Et c’est précisément son histoire (ou son absence d’histoire) qu’a décidé de raconter David Foenkinos avec son livre paru pour la rentrée littéraire de janvier 2022. Entre humour et mélancolie, à travers le destin avorté de ce petit garçon, il nous amène à nous interroger sur la définition de la réussite… s’il en existe bien une.

Numéro deux ou « un jeu d’enfant avec un enjeu d’adulte »

Mais qui est donc Martin Hill, nous direz-vous ? Eh bien, tout simplement un petit garçon comme tous les autres ! Ou presque. Franco-britannique, il mène sa vie entre Londres et Paris où vivent respectivement ses deux parents. En somme, un petit garçon ordinaire qui, un jour, va avoir besoin de lunettes… Mais attention, pas n’importe lesquelles !

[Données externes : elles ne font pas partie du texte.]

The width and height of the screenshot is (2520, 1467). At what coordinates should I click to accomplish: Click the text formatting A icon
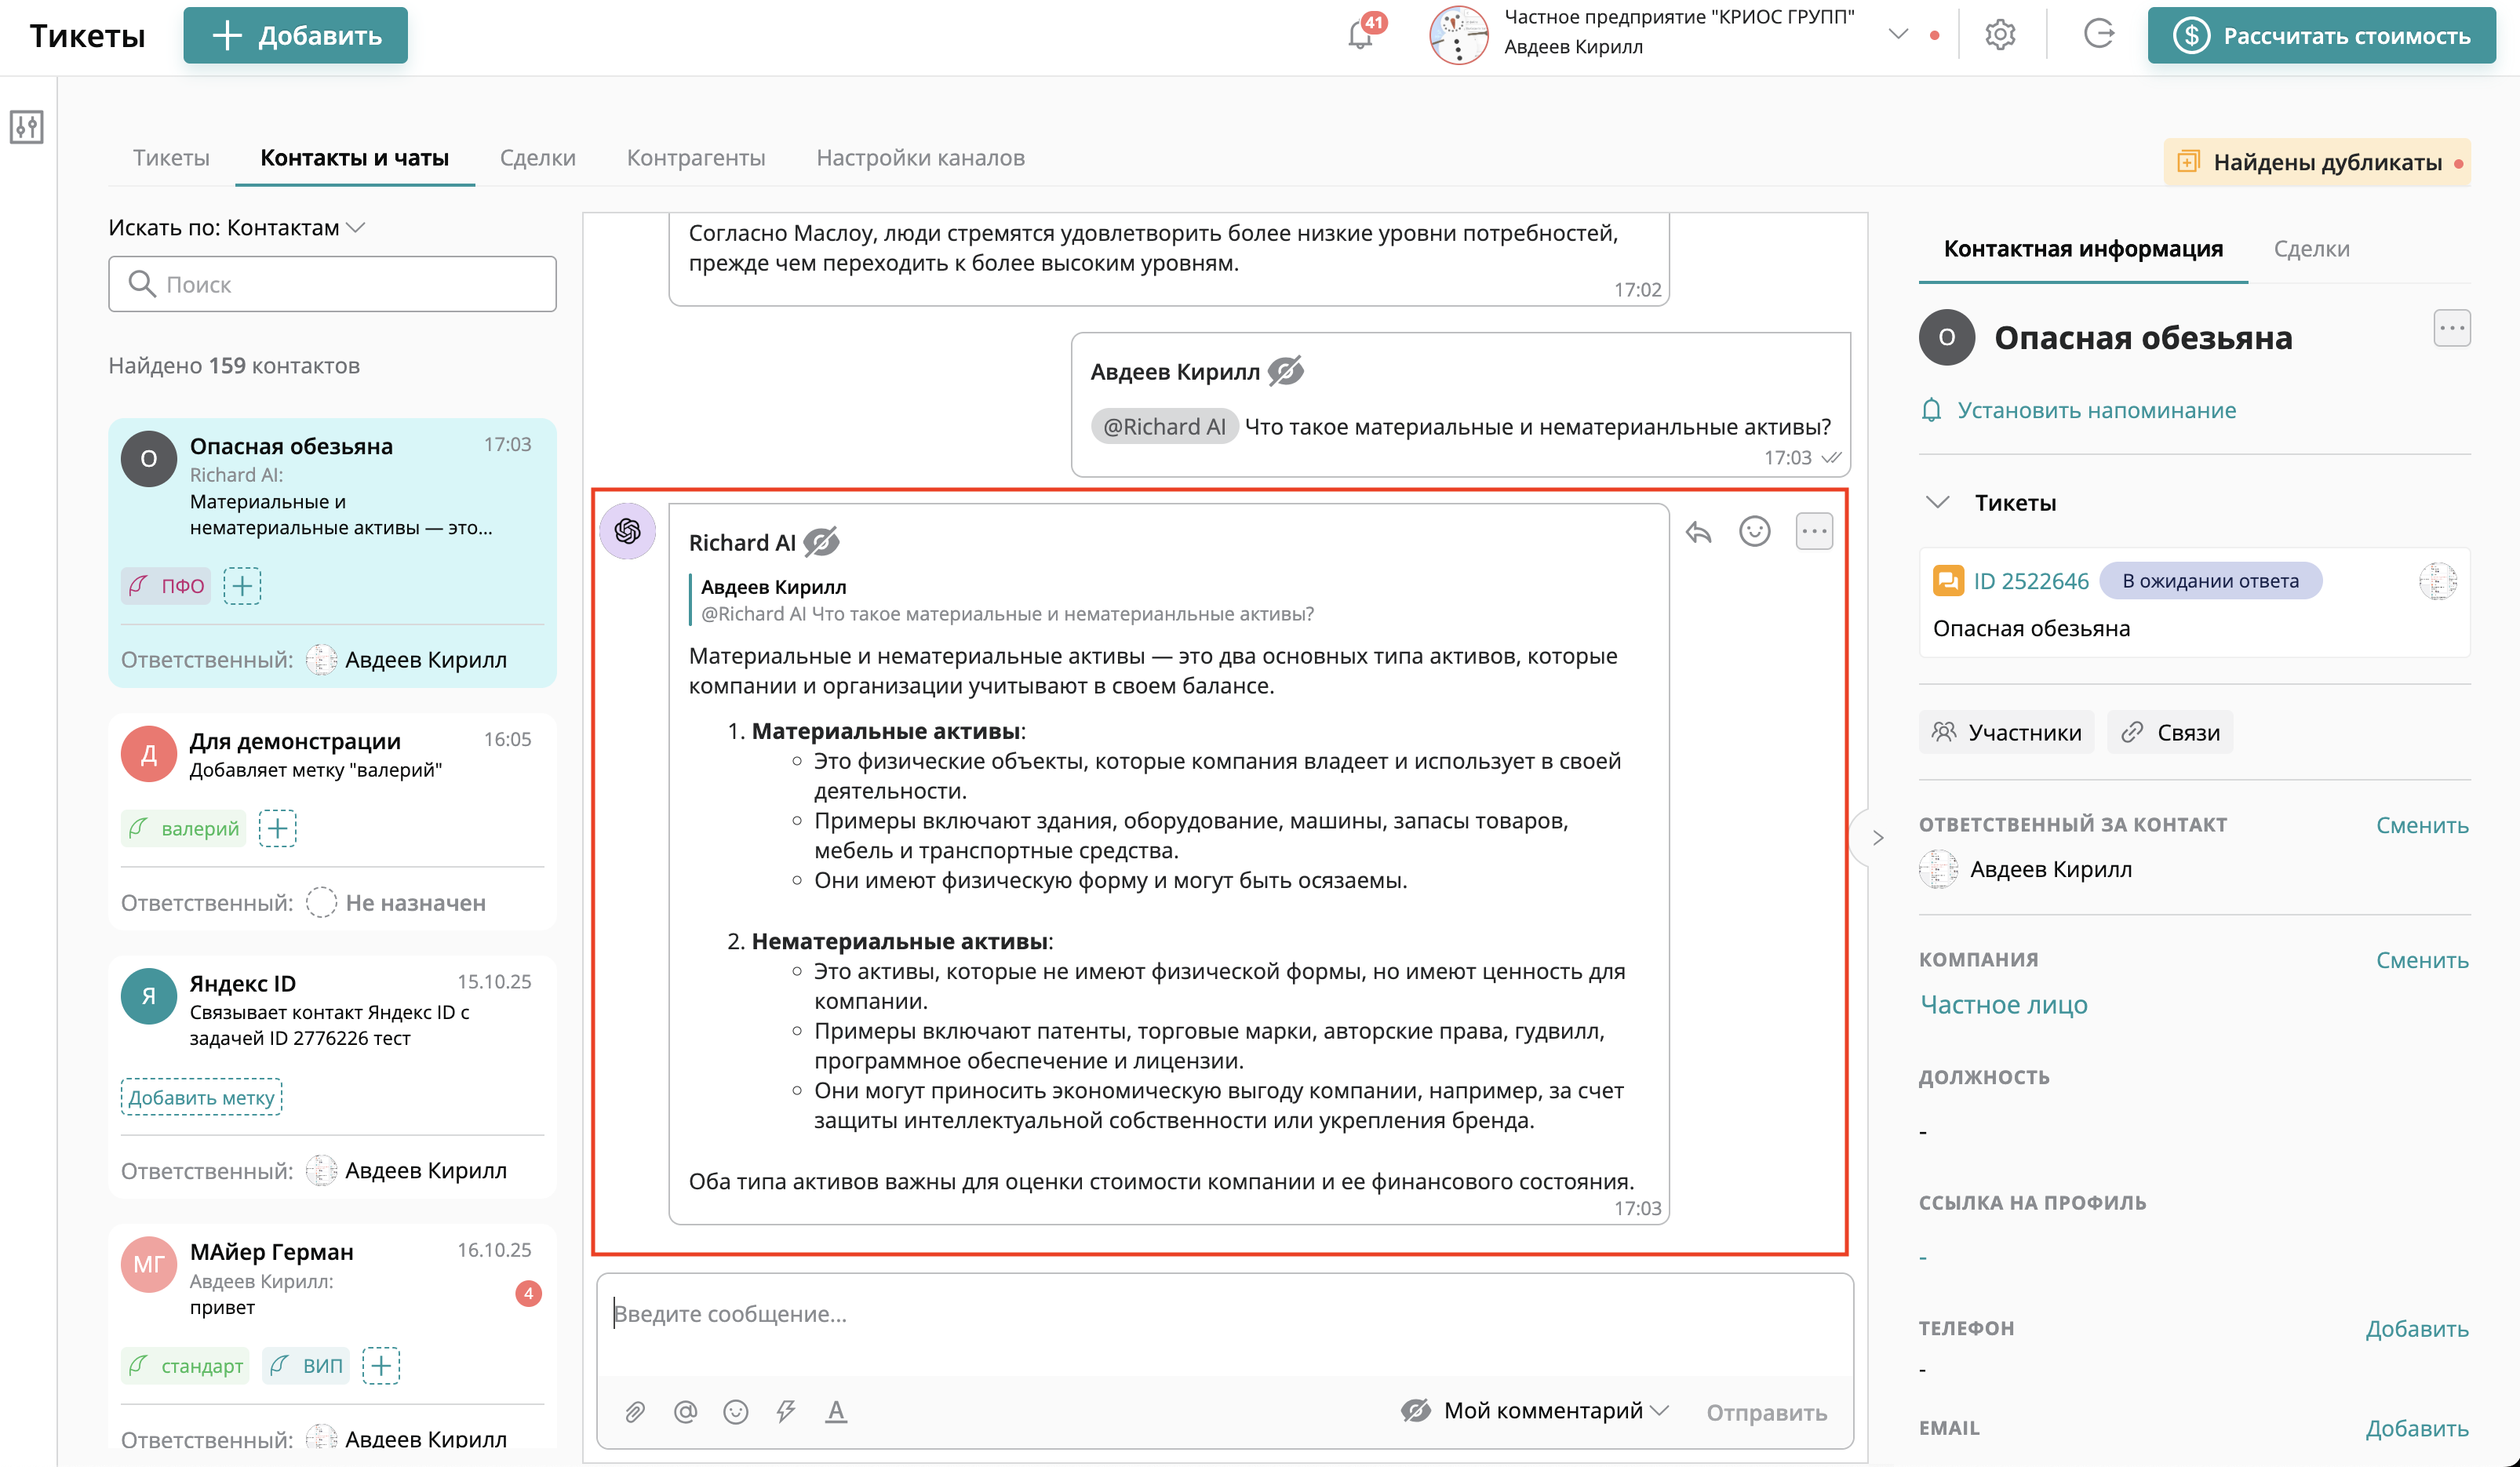836,1411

Des lunettes noires et rondes… oui, comme celles de Harry Potter ! Un acte anodin dans une vie, certes, pourtant, c’est celui qui marquera les premières cartes du château qui s’écroulera bientôt. Sosie de Harry sans le savoir, Martin vit dans l’insouciance de son âge « il avait hérité d’une forme d’incompatibilité au réel, d’une aisance dans le monde imaginaire » jusqu’à ce que David Heyman, un producteur, pose son regard sur lui sur un plateau de tournage où son père est accessoiriste.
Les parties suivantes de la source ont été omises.